Updated

The woman who plowed through a crowd of people with her car Saturday night will no longer be working as a receptionist in the office of Washington, D.C., Councilman Marion Barry.

Barry, the former mayor, terminated a contract with the company who provided Tonya Bell as a temporary employee for his office.

"Needless to say we are greatly saddened by the incident not only because of the tremendous pain and suffering of the victims, but also because our office relied on the integrity of your screening procedures in agreeing to the placement," Barry wrote in a letter sent to NAI Personnel, the employment agency.

Forty people were injured after Bell drove through a street festival with her Volvo. Bell had been "smoking crack all day long," Police Chief Cathy Lanier alleged.

"The behavior of your employee, although outside of work, indicates that you may not have properly investigated her background prior to placing her in our office," the letter reads.

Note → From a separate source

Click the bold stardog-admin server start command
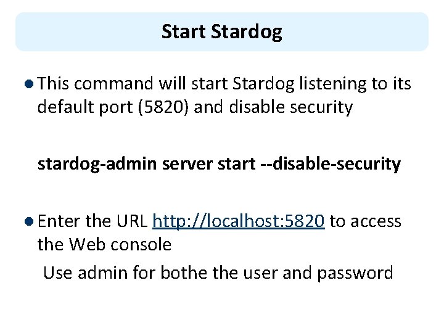This screenshot has height=333, width=444. pyautogui.click(x=219, y=164)
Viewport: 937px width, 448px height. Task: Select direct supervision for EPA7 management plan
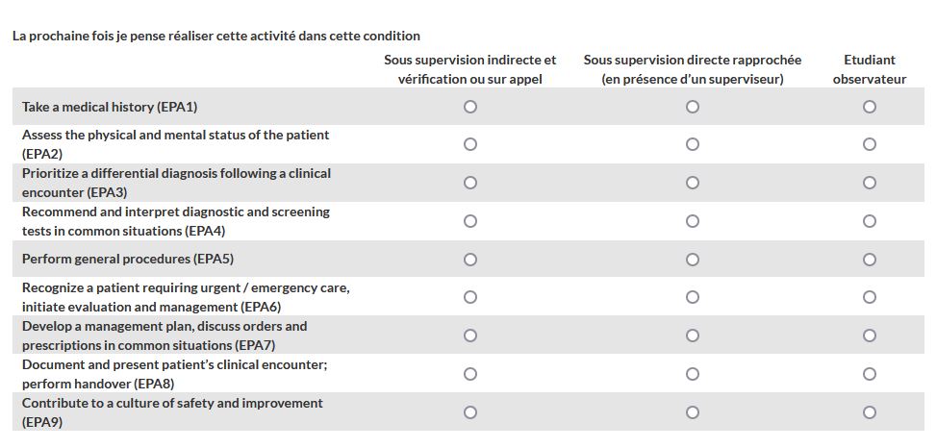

Bell, of Oxon Hill, Md., was treated for an ankle injury and was in police custody pending arraignment Monday, police said. She was preliminarily charged with aggravated assault while armed. The "armed" designation is because she used a vehicle.

Authorities believe Bell was going about 70 mph when she tore through Unifest, a church-sponsored street festival in southeast Washington. Witnesses described a scene of mayhem after Bell sent people and strollers flying, leaving debris and injured bodies strewn in her path.

Thirty-six people were taken by ambulance to eight hospitals after the incident. Still, others drove themselves. A 4-year-old boy with a broken leg was still hospitalized, but was expected to be discharged Monday, said Emily Dammeyer, a spokeswoman at Children's National Medical Center.

FOX News' Caroline Shively contributed to this report.